Venezuela se encuentra en el epicentro de complejas negociaciones políticas que buscan reconfigurar el futuro del país, marcadas por una fuerte injerencia de Estados Unidos. Tras los devastadores terremotos, el presidente de la Asamblea Nacional, Jorge Rodríguez, inicialmente criticó la idea de debatir reformas institucionales, calificándola de «obscena» frente a la tragedia. Sin embargo, en un giro inesperado, el mismo Rodríguez anunció pocos días después el inicio de conversaciones con la oposición sobre estos mismos temas, una decisión impulsada por la enorme influencia del secretario de Estado estadounidense, Marco Rubio, quien ha sido una figura clave desde la captura del dictador Nicolás Maduro en enero.
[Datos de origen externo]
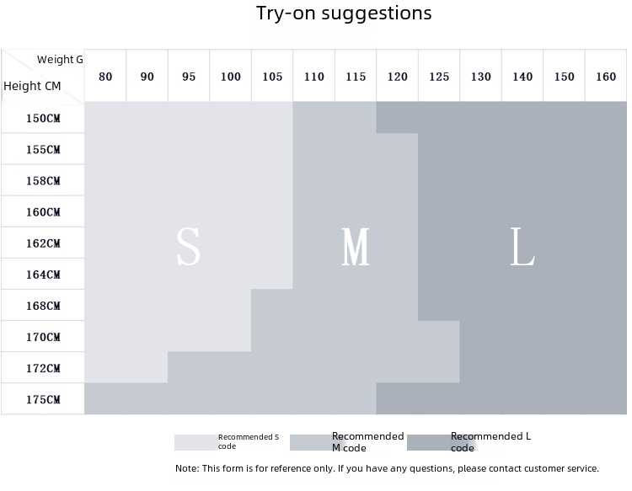Select the 168CM height row label
The image size is (632, 491).
pos(43,306)
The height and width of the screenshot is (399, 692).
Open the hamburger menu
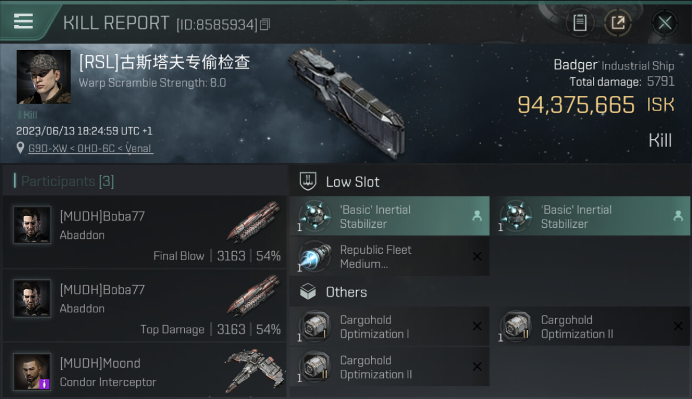(23, 21)
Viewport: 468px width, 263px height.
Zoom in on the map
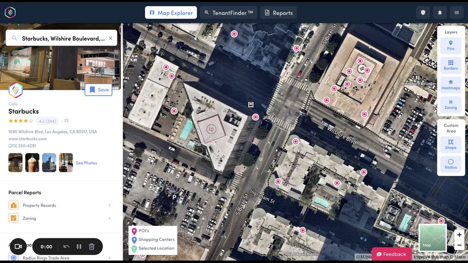pyautogui.click(x=459, y=235)
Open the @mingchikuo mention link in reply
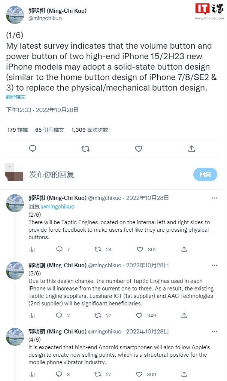The image size is (227, 381). point(58,207)
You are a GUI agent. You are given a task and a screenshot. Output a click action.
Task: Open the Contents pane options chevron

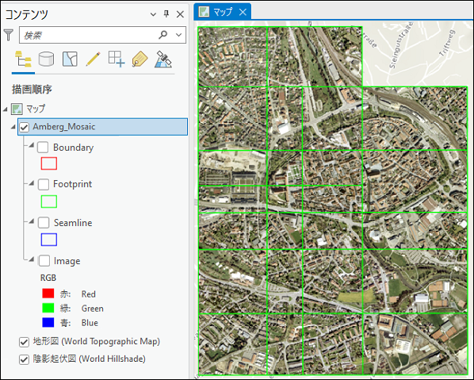(153, 14)

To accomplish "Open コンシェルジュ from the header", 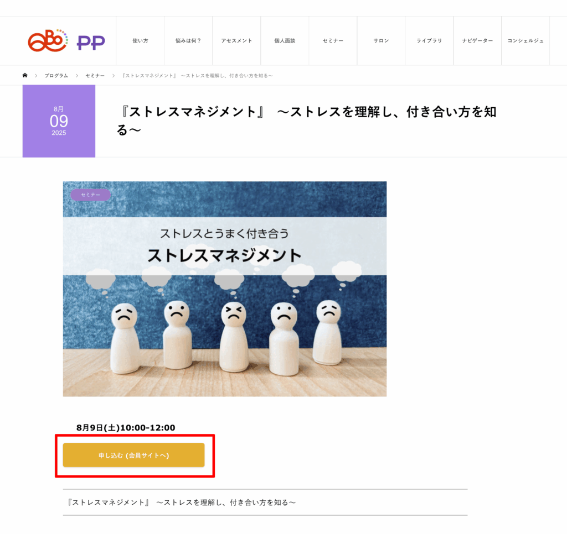I will [525, 41].
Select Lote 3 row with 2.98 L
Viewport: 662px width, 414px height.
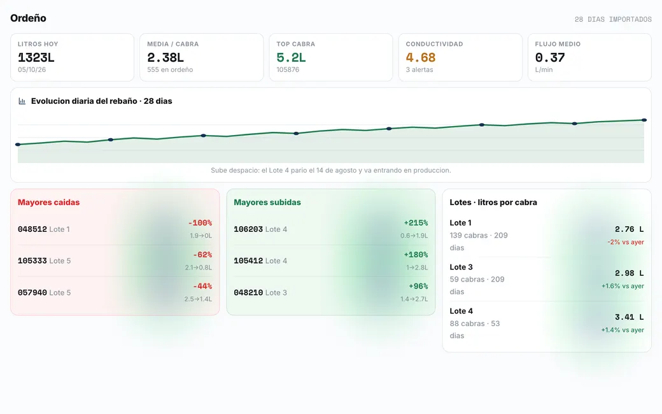[547, 279]
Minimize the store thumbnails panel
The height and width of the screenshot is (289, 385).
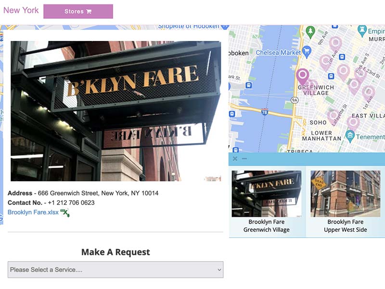click(244, 158)
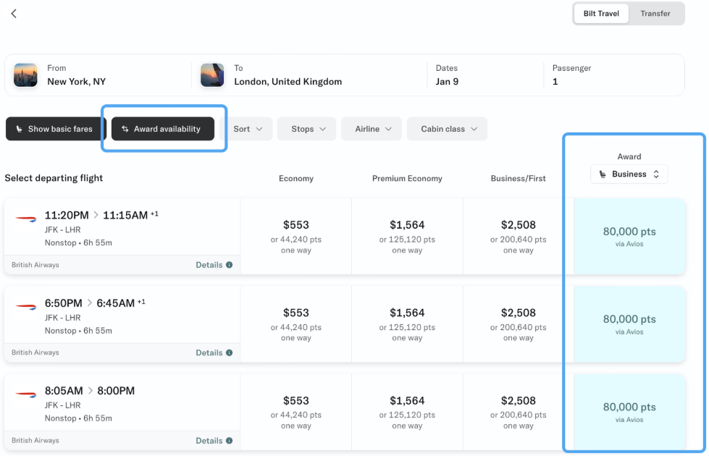Click info icon beside 6:50PM flight Details
Viewport: 709px width, 456px height.
coord(230,353)
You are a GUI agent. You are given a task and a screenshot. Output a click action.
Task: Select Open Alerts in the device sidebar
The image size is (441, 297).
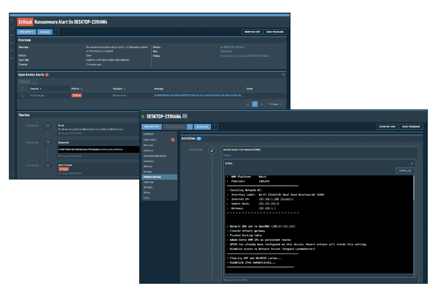(x=150, y=140)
Las conversaciones, que comenzaron presencialmente el 6 de agosto, reunieron al equipo del gobierno, liderado por Rodríguez, y a la delegación opositora, encabezada por Dinorah Figuera, expresidenta de la Asamblea Nacional de 2015, la última legislatura reconocida por Washington. Tras seis días de intensos debates, la primera ronda concluyó el 12 de agosto con un acuerdo inicial para reformar el sistema judicial, incluyendo un nuevo mecanismo para nombrar a los magistrados del Tribunal Supremo. Además, se pactó trabajar conjuntamente para repatriar las reservas de oro congeladas en el Banco de Inglaterra, destinando esos fondos a la ayuda para las víctimas de los sismos, un punto crucial para el régimen que busca el levantamiento de sanciones.
Este diálogo representa el primer gran intento de la administración Trump por reformar la política venezolana desde la incursión de enero, que hasta ahora se había centrado en impulsar la industria petrolera y minera en beneficio de empresas estadounidenses. Las conversaciones no están exentas de polémica: la figura opositora más prominente, María Corina Machado, ha sido excluida de la mesa de diálogo, una decisión que, según fuentes cercanas, fue impulsada por Washington. Esta ausencia genera divisiones internas en la oposición y plantea dudas sobre la legitimidad de los acuerdos, aunque la agenda de negociación es vista como sensata y la influencia de Trump es innegable.
La agenda oficial se articula en tres ejes: asistencia a las víctimas de los terremotos, fortalecimiento democrático y garantías políticas. Se establecieron grupos de trabajo con plazos ajustados, siendo la reforma del consejo electoral y del Tribunal Supremo las prioridades inmediatas. La influencia estadounidense es palpable en cada paso; el equipo negociador opositor se hospeda en un hotel operado por la embajada de EE. UU., se desplaza en vehículos diplomáticos y cuenta con seguridad provista por Washington. Marco Rubio mantiene comunicación directa con Figuera, evidenciando el control de la Casa Blanca sobre el proceso.
Sin embargo, el camino hacia una transición democrática es incierto. El régimen, con 27 años en el poder, es conocido por su habilidad para dilatar los procesos y evitar cambios sustanciales. Además, las partes tienen objetivos divergentes: mientras la oposición busca el fin de la dictadura, el gobierno lo ve como una herramienta para gestionar un conflicto prolongado. La ambigüedad del presidente Trump, que elogió a la hermana de Rodríguez, Delcy, genera dudas sobre el compromiso real de Washington con una transición democrática plena, a pesar del extraordinario poder que ejerce sobre el régimen a través del control de los ingresos petroleros y la amenaza militar latente. El éxito de estas complejas negociaciones dependerá en gran medida de las verdaderas intenciones de la administración Trump.